“Autolesionismo ideologico. Mortificare la religione può portare a distruggerci”
Dopo le polemiche degli ultimi giorni, la Commissione europea ha ritirato le linee guida sulla comunicazione esterna e interna dell’Ue contenenti la raccomandazione di non utilizzare nomi tipici di una religione (come Maria e Giovanni) e di non usare l’espressione Buon Natale. La proposta era stata avanzata dalla commissaria Ue all’Uguaglianza Helena Dalli. Soddisfazione per la revoca delle linee guida viene espressa al Giornale da monsignor Mariano Crociata, vescovo di Latina e vicepresidente della Commissione delle conferenze episcopali della Comunità Europea (Comece).
La Commissione Ue ha ritirato il testo. Siete soddisfatti?
«Senza dubbio è da ritenere positiva la decisione di ritirare le linee guida. Soddisfatti è una parola grossa, perché comunque esse sono un ulteriore segnale di un atteggiamento e di una cultura che non aiutano il cammino dei popoli europei verso una Unione sempre più piena».
Cosa non vi piaceva di questo documento?
«Credo condividiamo tutti la preoccupazione perché nessuno si senta e sia escluso nelle nostre società democratiche. Tuttavia ciò che rivela una vicenda come questa è ancora una volta l’autocensura e l’autolesionismo in cui si risolve il perseguimento di obiettivi come l’inclusività quando esso viene compiuto in maniera e per ragioni ideologiche. Se nel passato si è talvolta commesso l’errore di cancellare l’altro in nome della propria identità, non si corregge la rotta cancellando se stessi in nome dello spazio da fare all’altro. La cancellazione delle differenze non produce uguaglianza, ma indifferenza e indistinzione, e quindi confusione e disuguaglianza per tutti. Il problema è imparare a convivere con chi è diverso da noi rispettandosi a vicenda e rispettando le regole comuni che fanno stare insieme; e, anzi, se possibile, cercando di trovare obiettivi comuni per costruire una società davvero inclusiva, nella quale ci si rispetta e ci si arricchisce a vicenda».
Il Comece ha espresso preoccupazione per il pregiudizio antireligioso che ha caratterizzato alcuni passaggi della bozza di documento.
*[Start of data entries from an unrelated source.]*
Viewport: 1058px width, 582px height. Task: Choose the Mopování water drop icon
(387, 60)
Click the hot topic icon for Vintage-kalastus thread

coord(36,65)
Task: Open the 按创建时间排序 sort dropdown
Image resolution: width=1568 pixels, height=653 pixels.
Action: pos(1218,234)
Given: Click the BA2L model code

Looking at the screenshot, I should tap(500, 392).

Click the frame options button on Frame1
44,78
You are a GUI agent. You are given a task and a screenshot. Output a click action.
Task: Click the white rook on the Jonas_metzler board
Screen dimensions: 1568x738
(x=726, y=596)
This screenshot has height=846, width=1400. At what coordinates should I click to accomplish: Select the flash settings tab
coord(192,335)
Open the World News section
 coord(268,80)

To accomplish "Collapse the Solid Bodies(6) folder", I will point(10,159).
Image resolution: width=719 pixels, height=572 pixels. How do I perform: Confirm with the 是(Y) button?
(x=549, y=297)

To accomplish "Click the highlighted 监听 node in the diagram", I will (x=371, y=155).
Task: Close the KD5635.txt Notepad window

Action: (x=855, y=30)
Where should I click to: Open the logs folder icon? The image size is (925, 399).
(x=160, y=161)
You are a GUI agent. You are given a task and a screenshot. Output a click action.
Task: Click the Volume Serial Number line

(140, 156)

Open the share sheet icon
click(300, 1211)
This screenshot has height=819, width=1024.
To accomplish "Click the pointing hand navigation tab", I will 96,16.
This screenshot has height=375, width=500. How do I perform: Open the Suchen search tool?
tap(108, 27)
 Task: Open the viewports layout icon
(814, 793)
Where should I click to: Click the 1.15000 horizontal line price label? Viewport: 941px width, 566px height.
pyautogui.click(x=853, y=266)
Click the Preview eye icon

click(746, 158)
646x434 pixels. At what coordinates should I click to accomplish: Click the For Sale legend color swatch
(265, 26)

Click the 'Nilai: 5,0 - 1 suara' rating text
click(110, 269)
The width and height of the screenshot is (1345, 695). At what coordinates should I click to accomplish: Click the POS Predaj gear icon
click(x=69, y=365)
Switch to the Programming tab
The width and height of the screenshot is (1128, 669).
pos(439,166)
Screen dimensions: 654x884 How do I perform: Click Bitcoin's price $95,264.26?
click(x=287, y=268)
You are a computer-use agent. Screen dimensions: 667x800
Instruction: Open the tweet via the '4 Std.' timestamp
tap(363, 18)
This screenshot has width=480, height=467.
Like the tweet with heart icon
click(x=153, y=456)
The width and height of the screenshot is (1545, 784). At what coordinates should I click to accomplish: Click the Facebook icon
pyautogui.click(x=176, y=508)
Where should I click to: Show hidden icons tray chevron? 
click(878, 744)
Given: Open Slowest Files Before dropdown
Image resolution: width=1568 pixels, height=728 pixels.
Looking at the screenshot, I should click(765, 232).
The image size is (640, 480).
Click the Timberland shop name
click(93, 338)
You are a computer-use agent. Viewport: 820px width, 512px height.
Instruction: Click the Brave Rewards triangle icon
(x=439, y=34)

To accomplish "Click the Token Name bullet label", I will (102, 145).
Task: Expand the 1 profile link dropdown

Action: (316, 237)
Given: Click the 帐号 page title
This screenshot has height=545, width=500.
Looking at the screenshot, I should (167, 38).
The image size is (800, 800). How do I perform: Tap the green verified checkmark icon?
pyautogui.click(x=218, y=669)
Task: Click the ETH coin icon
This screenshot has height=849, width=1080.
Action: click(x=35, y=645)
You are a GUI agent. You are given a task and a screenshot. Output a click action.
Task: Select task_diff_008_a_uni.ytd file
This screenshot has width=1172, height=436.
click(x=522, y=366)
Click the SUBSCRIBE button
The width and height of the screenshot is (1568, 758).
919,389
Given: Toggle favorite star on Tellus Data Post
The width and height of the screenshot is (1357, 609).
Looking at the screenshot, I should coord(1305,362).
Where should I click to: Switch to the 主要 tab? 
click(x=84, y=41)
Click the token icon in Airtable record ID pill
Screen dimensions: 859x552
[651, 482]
«L’impressione è che continui ad agire una diffidenza nei confronti della religione. Se essa in passato è stata utilizzata per fomentare divisioni, oggi essa ha mostrato di essere in larga misura una risorsa anche per la collettività, e non solo per i singoli. Una società senza religione e senza religioni non sarà certo una società migliore, perché essa esprime una dimensione costitutiva, e perciò incancellabile, dell’umano. Si tratta piuttosto di integrarla in una interazione che, come è largamente dimostrato da una infinità di esempi, può solo rendere migliore la convivenza. Mortificarla o, peggio, negarla, ha solo un effetto alienante, se non distruttivo, per tutti».
Siete preoccupati della deriva anti-cristiana europeista?
«Non credo si debba essere preoccupati, poiché non si può parlare di una generale deriva, ma di correnti di pensiero e di filoni culturali, che immaginano una impossibile società neutra nella quale le motivazioni ideali, e quindi anche religiose, sono così private da apparire inesistenti».
E sul più complesso tema dell’identità di genere?
«Anche su questo delicato tema non si tratta di essere preoccupati. Siamo parte attiva di un dialogo sociale nel quale portiamo l’attenzione al rispetto delle persone e di ogni persona. Che anche il genere sia uno spazio nel quale la persona deve essere se stessa, con consapevolezza e libertà, ma anche con responsabilità verso gli altri, è qualcosa che merita attenta considerazione. Ciò che non deve venir meno è il dialogo interpersonale e sociale, senza pregiudiziali e senza esclusioni di sorta».